Dataset records –
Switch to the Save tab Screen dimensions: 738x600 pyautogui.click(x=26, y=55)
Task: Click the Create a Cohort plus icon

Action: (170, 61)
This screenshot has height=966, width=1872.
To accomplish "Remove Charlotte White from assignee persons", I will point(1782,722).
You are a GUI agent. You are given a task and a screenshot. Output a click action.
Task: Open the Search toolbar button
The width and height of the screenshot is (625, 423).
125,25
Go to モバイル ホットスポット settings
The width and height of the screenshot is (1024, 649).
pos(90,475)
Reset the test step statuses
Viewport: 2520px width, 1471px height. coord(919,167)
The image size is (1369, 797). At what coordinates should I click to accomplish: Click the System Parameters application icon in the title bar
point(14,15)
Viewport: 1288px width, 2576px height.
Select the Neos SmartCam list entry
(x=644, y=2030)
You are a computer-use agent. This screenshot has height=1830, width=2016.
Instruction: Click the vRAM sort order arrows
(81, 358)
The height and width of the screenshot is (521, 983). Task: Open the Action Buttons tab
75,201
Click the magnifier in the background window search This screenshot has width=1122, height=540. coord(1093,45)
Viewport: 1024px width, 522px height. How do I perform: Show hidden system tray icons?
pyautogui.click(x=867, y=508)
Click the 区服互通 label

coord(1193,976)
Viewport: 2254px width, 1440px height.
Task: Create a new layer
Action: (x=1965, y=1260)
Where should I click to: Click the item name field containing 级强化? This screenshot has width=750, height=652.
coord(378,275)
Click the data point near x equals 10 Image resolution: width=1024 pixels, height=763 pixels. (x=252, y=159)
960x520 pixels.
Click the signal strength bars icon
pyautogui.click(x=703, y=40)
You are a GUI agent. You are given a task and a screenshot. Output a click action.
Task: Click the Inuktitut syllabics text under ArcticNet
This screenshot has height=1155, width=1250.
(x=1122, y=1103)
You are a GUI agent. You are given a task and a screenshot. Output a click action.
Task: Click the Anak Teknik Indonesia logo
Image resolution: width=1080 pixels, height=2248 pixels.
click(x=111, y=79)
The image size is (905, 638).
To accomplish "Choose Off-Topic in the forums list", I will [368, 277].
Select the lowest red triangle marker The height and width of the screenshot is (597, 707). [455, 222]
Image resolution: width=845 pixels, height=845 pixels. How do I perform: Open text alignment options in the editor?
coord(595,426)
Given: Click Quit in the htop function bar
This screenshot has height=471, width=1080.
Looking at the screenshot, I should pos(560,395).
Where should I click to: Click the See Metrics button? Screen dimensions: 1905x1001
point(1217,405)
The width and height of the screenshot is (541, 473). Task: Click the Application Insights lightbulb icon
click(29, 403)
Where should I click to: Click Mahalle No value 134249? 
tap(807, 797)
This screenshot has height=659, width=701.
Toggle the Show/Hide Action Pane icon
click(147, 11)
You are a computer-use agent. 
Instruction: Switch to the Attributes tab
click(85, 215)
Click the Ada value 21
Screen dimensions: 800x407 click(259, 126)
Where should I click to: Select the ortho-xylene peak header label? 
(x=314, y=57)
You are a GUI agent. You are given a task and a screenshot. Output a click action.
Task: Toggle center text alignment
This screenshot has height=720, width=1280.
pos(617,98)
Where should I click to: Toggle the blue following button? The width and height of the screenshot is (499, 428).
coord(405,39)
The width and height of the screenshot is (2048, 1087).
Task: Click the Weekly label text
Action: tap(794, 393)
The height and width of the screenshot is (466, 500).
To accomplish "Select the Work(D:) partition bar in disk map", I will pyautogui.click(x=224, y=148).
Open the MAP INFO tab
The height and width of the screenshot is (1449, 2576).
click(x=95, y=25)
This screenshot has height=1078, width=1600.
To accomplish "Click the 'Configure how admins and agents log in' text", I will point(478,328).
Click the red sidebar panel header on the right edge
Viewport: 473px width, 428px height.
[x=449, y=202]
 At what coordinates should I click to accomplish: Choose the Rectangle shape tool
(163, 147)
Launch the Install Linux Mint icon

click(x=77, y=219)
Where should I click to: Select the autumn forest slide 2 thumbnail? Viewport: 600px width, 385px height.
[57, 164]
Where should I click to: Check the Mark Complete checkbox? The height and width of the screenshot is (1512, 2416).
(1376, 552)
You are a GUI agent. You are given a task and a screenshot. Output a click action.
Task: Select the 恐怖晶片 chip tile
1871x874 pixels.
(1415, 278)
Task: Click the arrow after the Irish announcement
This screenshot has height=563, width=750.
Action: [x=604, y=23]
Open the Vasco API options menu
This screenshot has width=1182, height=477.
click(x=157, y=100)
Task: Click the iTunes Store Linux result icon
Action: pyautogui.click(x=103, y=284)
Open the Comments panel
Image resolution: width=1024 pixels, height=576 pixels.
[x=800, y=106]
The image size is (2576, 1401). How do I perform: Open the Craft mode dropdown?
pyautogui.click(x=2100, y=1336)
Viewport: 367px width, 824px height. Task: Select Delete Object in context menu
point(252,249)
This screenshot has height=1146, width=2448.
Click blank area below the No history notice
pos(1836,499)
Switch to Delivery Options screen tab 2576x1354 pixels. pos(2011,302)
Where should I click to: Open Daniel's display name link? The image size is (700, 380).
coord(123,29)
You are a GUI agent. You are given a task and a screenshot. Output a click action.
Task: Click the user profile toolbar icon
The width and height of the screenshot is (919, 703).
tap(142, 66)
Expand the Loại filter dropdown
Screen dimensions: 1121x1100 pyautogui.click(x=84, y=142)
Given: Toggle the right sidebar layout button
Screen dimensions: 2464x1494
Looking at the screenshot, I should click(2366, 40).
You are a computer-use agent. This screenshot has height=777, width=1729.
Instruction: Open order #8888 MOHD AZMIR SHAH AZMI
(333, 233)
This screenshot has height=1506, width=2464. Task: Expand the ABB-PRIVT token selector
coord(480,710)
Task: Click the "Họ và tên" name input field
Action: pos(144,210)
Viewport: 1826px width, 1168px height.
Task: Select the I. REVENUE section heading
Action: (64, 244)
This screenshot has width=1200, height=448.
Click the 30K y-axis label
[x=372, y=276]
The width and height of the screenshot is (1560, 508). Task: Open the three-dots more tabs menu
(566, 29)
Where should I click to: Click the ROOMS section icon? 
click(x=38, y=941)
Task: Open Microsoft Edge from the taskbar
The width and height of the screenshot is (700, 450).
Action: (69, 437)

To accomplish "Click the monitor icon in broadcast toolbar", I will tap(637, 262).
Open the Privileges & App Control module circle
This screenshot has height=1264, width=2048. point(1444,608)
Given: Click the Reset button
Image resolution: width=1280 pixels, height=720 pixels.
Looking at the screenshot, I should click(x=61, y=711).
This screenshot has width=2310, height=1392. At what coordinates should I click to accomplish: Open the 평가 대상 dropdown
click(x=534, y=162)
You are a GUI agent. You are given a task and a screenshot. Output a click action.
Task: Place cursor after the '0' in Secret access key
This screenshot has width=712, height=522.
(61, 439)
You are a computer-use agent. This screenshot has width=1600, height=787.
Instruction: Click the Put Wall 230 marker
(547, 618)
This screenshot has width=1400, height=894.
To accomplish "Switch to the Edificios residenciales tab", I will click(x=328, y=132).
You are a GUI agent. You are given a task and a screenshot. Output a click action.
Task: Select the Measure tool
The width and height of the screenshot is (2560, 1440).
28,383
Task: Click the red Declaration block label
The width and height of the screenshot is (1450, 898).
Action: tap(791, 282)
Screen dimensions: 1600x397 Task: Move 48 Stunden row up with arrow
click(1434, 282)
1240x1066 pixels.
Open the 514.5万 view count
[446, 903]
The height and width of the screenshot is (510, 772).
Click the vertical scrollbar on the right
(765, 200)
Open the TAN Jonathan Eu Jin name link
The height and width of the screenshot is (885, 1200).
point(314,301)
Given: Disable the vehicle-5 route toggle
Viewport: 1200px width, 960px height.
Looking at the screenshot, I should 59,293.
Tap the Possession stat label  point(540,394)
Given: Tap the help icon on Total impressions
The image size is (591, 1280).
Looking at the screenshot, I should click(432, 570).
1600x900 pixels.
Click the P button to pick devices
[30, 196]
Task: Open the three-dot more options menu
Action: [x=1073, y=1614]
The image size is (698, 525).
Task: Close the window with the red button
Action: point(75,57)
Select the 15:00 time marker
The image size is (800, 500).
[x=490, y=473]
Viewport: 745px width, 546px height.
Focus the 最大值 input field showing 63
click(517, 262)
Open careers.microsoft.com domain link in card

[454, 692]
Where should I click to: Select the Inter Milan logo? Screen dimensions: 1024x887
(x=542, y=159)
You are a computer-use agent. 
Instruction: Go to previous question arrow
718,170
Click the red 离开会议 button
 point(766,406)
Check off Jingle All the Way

TASK REQUIREMENTS –
Substitute "preferences" for "settings" in everything from the start of the records down to the line containing "Viewport: 2520px width, 1471px", leaving all else unchanged.

OUTPUT OF THE EXERCISE –
Switch to the Save tab Screen dimensions: 738x600 pyautogui.click(x=26, y=55)
Task: Click the Create a Cohort plus icon

Action: (170, 61)
This screenshot has height=966, width=1872.
To accomplish "Remove Charlotte White from assignee persons", I will point(1782,722).
You are a GUI agent. You are given a task and a screenshot. Output a click action.
Task: Open the Search toolbar button
The width and height of the screenshot is (625, 423).
125,25
Go to モバイル ホットスポット preferences
The width and height of the screenshot is (1024, 649).
pos(90,475)
Reset the test step statuses
Viewport: 2520px width, 1471px height. coord(919,167)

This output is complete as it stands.